Гудериан по-прежнему не отступал, но теперь он уже старался действовать через Гиммлера и Геринга. На другой день после неудачного похода на Вильгельм-штрассе он отправился в Пренцлау, в штаб группы армий «Висла», которой командовал Гиммлер, чтобы убедить его подать прошение об отставке с этой должности. Гиммлер, судя по всему, откликнулся на просьбу Гудериана с радостью, вероятно, потому, что, во-первых, правильно оценивал свои способности в качестве командующего мощной боевой группировкой, а во-вторых, потому, что таким путем обретал прежнюю свободу действий. Его заменил генерал-полковник Хейнрици, до того командовавший армией в Словакии. На этой встрече в Пренцлау Гудериан говорил с Гиммлером и о необходимости быстрейшего заключения перемирия. Вскоре после этого разговора, 21 марта, оба вновь встретились в имперской канцелярии, и Гудериан буквально умолял Гиммлера срочно уделить внимание проблеме. Соглашаясь с доводами начальника Генерального штаба, Гиммлер наотрез отказался поддержать его у фюрера, так как, не без основания, опасался, что Гитлер прикажет его расстрелять, если он только осмелится заикнуться о подобном предложении.
И снова Гитлер узнал об этом разговоре в тот же день и на вечернем совещании 21 марта посоветовал Гудериану тоном, не допускающим возражений, взять отпуск и отправиться в какую-нибудь хорошую клинику полечиться в связи с непрекращающимися «жалобами на сердце». Гудериан, однако, не сразу последовал совету фюрера, так как его предполагаемый преемник, генерал Кребс, еще не оправился от ранения.

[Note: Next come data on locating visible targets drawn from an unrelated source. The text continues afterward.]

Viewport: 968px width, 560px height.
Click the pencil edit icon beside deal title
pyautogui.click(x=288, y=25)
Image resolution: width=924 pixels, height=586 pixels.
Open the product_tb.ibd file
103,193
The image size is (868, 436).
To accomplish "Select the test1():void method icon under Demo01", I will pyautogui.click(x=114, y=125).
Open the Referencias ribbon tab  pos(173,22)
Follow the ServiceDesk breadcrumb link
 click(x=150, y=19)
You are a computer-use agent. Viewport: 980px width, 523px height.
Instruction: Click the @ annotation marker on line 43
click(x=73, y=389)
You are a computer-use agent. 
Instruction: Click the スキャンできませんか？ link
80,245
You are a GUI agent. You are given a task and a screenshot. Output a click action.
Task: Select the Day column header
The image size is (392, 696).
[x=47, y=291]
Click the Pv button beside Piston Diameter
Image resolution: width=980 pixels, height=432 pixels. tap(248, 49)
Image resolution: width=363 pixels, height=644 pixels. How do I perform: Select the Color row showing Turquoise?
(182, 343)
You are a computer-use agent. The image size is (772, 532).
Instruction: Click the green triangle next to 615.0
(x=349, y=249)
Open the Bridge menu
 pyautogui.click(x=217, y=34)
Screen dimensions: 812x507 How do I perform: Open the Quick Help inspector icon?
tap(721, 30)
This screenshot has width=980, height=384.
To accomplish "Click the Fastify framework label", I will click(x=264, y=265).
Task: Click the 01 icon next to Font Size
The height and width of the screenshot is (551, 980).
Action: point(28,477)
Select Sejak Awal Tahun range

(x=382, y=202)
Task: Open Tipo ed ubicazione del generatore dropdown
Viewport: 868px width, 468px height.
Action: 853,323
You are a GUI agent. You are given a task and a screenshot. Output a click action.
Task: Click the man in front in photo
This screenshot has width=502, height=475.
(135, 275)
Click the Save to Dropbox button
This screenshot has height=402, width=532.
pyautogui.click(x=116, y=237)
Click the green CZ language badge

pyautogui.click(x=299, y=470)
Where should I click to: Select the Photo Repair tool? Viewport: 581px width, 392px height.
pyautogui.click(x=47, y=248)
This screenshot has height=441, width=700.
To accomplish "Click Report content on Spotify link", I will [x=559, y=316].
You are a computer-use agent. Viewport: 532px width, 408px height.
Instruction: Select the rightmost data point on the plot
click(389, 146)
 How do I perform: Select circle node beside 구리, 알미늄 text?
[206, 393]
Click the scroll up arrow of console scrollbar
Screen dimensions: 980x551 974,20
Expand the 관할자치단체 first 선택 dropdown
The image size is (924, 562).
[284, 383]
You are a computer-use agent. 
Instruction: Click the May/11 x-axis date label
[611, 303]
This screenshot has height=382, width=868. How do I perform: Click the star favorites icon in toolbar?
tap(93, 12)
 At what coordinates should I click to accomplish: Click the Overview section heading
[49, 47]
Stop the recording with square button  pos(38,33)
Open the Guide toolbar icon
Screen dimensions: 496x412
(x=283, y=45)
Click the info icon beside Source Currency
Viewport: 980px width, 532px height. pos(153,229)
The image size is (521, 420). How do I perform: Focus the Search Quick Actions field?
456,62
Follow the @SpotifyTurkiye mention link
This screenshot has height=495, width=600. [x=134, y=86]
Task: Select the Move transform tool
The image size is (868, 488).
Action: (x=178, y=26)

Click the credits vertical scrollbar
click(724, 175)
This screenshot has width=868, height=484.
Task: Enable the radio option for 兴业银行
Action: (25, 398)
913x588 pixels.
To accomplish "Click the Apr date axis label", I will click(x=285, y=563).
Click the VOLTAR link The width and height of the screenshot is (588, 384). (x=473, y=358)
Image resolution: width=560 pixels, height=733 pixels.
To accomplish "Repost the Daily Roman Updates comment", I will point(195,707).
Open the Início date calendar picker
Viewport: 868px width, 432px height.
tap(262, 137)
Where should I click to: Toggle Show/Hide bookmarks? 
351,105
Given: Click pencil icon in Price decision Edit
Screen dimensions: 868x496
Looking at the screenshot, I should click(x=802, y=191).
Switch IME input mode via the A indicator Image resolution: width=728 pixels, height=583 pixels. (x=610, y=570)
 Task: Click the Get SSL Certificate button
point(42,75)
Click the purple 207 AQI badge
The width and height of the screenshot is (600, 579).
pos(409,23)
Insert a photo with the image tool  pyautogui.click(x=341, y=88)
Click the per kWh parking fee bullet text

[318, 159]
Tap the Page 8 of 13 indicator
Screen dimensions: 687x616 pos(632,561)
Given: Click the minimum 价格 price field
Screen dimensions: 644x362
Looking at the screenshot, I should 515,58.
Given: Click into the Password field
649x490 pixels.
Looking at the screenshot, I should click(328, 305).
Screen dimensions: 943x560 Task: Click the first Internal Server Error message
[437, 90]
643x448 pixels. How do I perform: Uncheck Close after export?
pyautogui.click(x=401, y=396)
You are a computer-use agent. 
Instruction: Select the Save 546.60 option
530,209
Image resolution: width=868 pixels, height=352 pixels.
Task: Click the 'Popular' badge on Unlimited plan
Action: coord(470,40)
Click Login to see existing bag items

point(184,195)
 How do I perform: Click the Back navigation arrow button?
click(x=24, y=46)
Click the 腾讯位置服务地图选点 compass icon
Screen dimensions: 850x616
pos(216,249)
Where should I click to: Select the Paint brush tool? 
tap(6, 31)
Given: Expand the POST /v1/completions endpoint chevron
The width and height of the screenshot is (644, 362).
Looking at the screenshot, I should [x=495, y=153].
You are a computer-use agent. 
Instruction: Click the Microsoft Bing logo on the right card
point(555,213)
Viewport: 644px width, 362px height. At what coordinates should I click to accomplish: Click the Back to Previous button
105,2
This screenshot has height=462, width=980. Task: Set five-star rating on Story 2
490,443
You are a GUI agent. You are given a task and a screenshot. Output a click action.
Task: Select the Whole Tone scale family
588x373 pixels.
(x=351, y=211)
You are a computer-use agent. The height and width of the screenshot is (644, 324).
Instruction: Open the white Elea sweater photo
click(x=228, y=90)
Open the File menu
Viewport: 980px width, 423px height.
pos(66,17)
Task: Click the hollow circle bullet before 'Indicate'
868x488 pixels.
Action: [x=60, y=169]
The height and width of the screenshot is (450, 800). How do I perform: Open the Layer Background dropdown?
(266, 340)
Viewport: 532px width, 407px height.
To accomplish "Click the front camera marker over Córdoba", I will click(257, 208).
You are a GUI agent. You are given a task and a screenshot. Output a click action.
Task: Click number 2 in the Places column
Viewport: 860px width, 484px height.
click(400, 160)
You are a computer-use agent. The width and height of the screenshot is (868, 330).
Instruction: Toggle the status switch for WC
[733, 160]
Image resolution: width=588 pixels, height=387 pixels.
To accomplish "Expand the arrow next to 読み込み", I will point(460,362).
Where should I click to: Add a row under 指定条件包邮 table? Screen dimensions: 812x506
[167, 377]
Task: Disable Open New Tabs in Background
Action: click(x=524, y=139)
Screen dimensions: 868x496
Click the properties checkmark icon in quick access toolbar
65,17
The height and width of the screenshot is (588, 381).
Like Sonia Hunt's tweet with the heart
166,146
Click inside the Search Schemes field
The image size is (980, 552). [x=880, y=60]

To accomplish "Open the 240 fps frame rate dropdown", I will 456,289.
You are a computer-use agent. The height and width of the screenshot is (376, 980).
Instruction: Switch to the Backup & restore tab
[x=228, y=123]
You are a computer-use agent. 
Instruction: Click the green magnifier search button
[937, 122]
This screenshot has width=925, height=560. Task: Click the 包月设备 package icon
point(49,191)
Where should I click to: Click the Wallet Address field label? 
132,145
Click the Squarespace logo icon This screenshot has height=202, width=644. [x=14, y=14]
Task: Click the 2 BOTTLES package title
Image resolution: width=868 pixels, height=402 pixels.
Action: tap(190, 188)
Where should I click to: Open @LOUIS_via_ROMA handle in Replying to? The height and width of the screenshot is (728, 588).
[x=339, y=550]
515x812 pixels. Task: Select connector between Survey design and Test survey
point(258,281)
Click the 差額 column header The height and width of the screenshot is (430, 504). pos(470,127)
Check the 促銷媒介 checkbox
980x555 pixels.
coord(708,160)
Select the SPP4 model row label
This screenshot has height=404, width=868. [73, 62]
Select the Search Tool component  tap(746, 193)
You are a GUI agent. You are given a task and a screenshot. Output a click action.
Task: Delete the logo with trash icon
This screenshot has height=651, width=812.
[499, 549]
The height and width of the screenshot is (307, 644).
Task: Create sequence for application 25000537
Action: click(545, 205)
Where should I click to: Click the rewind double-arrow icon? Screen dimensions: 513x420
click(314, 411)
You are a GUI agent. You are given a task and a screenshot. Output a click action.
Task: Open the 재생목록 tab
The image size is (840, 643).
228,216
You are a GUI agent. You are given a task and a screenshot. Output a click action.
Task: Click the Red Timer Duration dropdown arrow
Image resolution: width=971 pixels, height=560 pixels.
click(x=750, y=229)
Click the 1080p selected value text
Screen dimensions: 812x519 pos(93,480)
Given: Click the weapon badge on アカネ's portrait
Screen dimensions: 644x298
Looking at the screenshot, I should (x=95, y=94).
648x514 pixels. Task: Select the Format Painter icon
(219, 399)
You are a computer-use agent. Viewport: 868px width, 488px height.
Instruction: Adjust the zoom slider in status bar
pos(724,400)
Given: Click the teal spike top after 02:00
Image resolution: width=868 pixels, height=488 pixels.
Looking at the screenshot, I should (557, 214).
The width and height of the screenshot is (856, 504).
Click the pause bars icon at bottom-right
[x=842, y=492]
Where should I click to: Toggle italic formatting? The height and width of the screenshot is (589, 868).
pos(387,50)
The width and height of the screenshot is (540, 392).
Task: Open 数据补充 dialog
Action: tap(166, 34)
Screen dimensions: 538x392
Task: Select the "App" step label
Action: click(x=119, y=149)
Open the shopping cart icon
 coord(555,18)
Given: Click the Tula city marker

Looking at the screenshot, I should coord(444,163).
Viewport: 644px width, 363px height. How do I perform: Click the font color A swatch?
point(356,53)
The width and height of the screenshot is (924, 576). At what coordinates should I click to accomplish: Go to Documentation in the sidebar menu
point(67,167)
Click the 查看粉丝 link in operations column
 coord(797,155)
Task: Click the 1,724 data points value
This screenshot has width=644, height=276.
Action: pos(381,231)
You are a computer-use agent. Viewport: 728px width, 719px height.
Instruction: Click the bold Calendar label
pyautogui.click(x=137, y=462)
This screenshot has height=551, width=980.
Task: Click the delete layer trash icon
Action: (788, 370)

Понимая, что остается все меньше времени для маневра, Гудериан и Барандон решают обратиться к Герингу. Поговорить с ним вызвался знакомый с делом Гиммлер. Беседа, длившаяся свыше четырех часов, состоялась во дворце Каринхолл, личной резиденции Геринга. Рейхсмаршал авиации безоговорочно признал настоятельную необходимость немедленных переговоров о перемирии, но, как и другие, категорически отказался даже затрагивать эту тему с Гитлером. Геринг тоже не сомневался, что Гитлер просто прогонит его или, чего доброго, быть может, даже посадит в тюрьму. Таким образом, все старания Гудериана, невзирая на личную опасность, поскорее прекратить кровопролитную и губительную для Германии войну, хотя бы против западных союзников, закончились безрезультатно. Приближался и конец его активного участия в боевых действиях.